Y surge esa «división», como surgen el «golpismo», la «sedición», la «traición» o el «prófugo», todas ellas apelaciones rotundas, sin presunción que valga, no vaya a ser que quien lo lea o escuche sienta la tentación de pararse a pensar. Se hablará de todas ellas, al igual que del «menosprecio» de la judicatura (belga, alemana, argentina o cualquiera que ose remar en sentido contrario) hacia la justicia española o de la «injerencia» de aquellas en asuntos que no les son propios, por no tener que hacerlo del respeto a la diferencia, a la disparidad de criterios, a la diversidad de opiniones o a la variedad de planteamientos, cuestiones, todas ellas, no solo en las antípodas del delito, sino enraizadísimas en la más avanzada de las democracias imaginable. Democracia, la española en este caso, siempre más proclive a la prohibición que a la escucha, al encarcelamiento que al diálogo, a poner el parche que a limpiar la herida, predispuesta como lo está a apelar al porrazo y a las gónadas cuando la lesión se complica y requiere de soluciones reflexivas.

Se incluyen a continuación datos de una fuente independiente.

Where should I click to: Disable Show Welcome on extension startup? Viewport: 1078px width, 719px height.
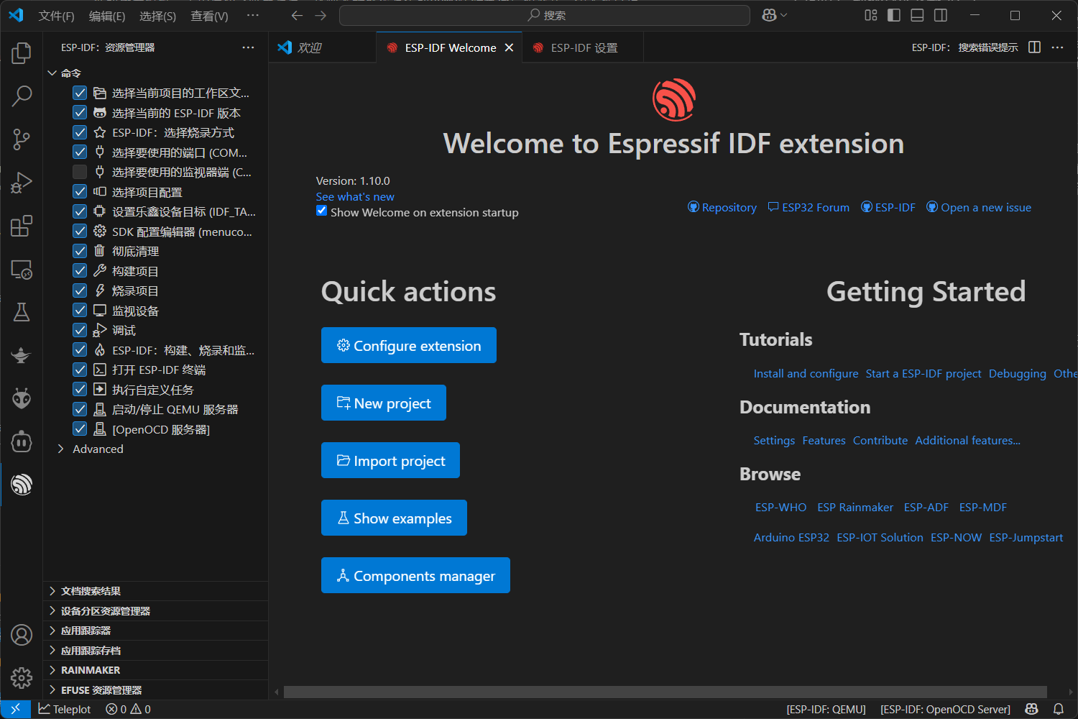pyautogui.click(x=321, y=210)

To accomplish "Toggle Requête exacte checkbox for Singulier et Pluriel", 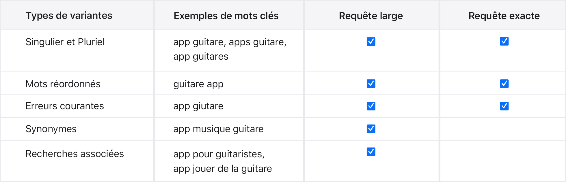I will click(504, 41).
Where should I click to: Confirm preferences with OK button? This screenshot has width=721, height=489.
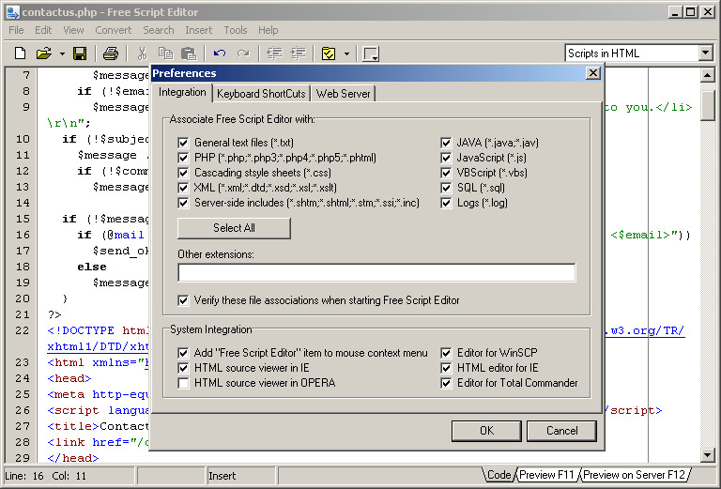click(x=486, y=431)
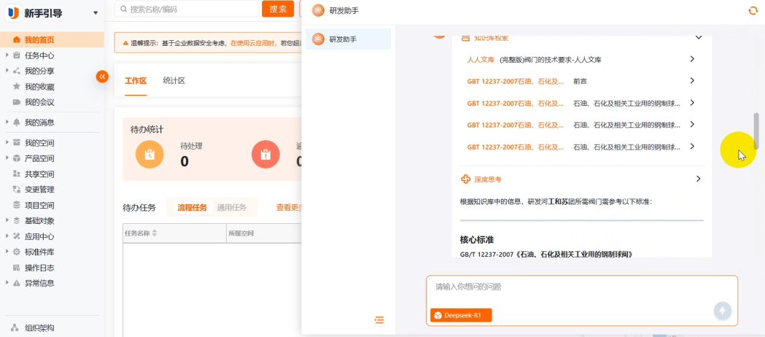Switch to 通用任务 task type
This screenshot has height=337, width=765.
(x=232, y=207)
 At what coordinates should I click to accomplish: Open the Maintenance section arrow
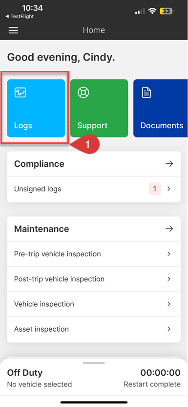click(x=169, y=228)
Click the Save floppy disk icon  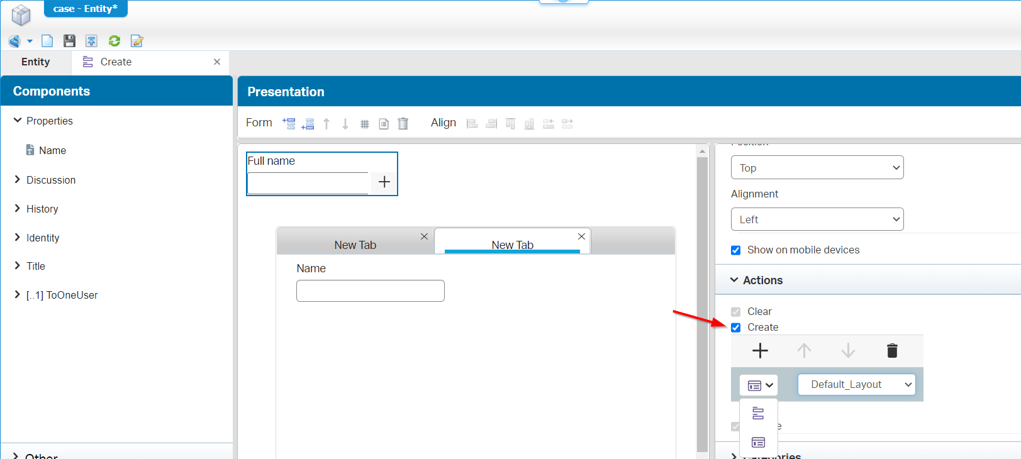click(69, 41)
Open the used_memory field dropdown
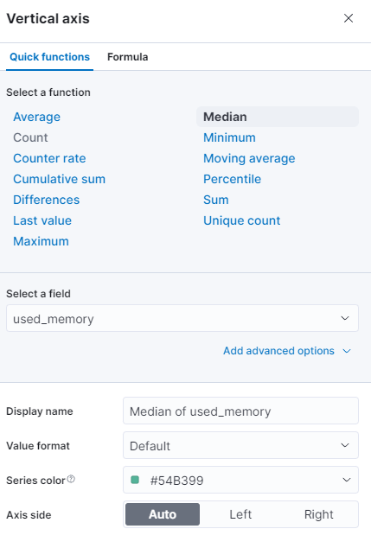This screenshot has width=371, height=548. click(182, 318)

Razones hay para pensar que la supuesta división en las sociedades catalana o vasca por cuestiones políticas no es muy diferente de la que se produce, mismamente, en cada una de las citas electorales, a la hora de llegar a acuerdos en una comunidad de vecinos o, sin ir más lejos, tras cualquier Madrid-Barça. Simple disparidad de opiniones, algo que solo genera división cuando aparece la intransigencia. Porque nadie genera división por consultar a los ciudadanos sobre sus preferencias políticas, sino precisamente por impedirlo o renegar de su resultado. Nadie nos ha explicado por qué una visión política, el constitucionalismo en este caso, que concita el 50% de adhesión entre la sociedad catalana, es sinónimo de convivencia, mientras que la opción independentista, que aglutina al otro 50%, representa la división y el enfrentamiento. Solo la intransigencia lo explica y en este caso, la de quienes no aceptan un cambio de «statu quo» político. Su concepto de democracia fracasa en el momento en el que los votos amenazan con cuestionar sus planteamientos. Genuinos representantes del tardofranquismo, añorantes de un caudillismo que todo lo igualaba sin concesión del mínimo resquicio a la discrepancia. Por eso entienden siempre la unidad patria como bien superior, por encima de la propia praxis democrática. Porque la unidad a golpe (y nunca mejor dicho) de intransigencia es solución más simple que la búsqueda de convivencia entre diferentes.

Aún recordamos, un año después, aquellos vehículos de la Guardia Civil partiendo desde distintas localidades españolas hacia Cataluña, cargados de «razonamientos» y despedidos por sus convecinos al grito de «¡A por ellos!», mientras los próceres del unionismo, con sus títulos de «máster en convivencia por la URJC» colgados de la pechera, aplaudían con las orejas. Dice el diccionario que intransigencia es la actitud de la persona que no acepta los comportamientos, opiniones o ideas distintas de las propias o no transige con ellos.

Cuando el constitucionalismo representaba la opción mayoritaria en Catalunya, la convivencia (el respeto por parte de la minoría, en este caso) era la norma; cuando la situación, por el contrario, tiende a dar la vuelta y el unionismo atisba el final de su hegemonía, opta por airear el mantra de la división. En mi humilde opinión, la intransigencia es un simple problema de falta de educación y 40 años de falsa democracia no han servido para superarla.

Impedir el derecho a decidir en el seno de una sociedad que presume de democrática es como poner ruedas cuadradas a un coche de carreras y refleja, negro sobre blanco, que el constitucionalismo español y los soberanismos vasco y catalán seguimos sin coincidir en los conceptos más básicos.